Supplied material:
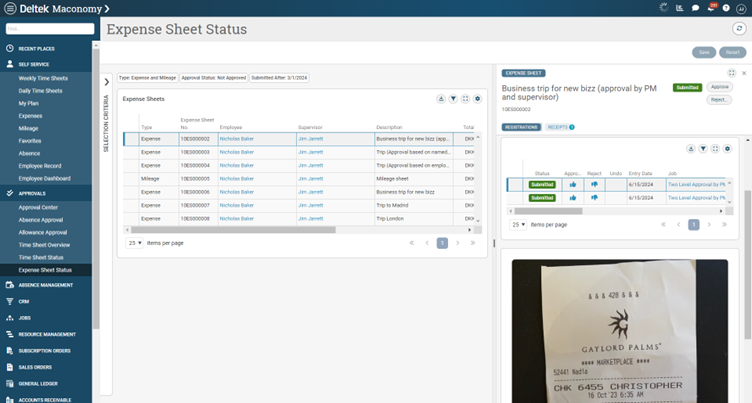This screenshot has width=752, height=403.
Task: Click the export icon in Expense Sheets panel
Action: (441, 99)
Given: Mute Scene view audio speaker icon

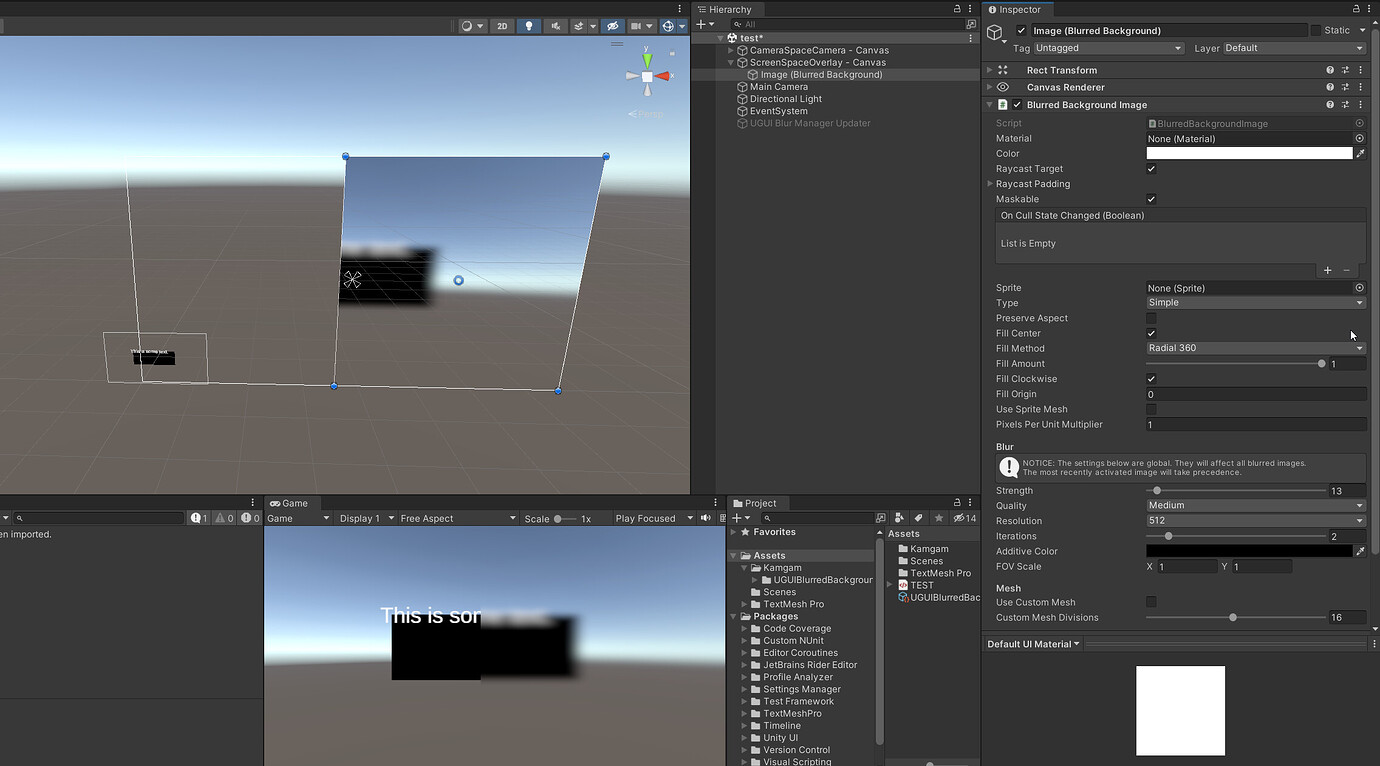Looking at the screenshot, I should coord(554,25).
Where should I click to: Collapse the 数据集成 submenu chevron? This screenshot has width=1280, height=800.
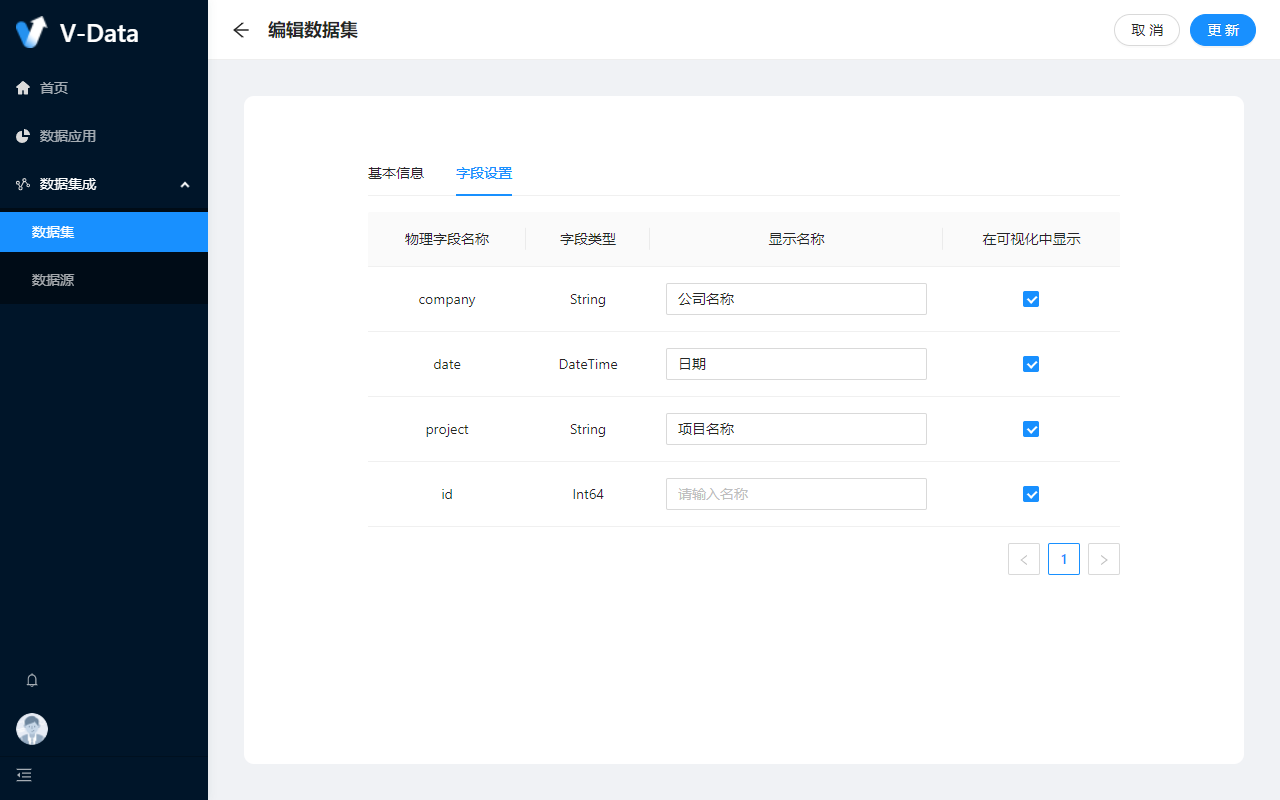click(185, 184)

Task requirements:
The result should hold only the lines from the line with "Where should I" through the final line of the records above, copied exactly, with pictures left out.

Your solution:
Where should I click to: Collapse the 数据集成 submenu chevron? This screenshot has width=1280, height=800.
click(185, 184)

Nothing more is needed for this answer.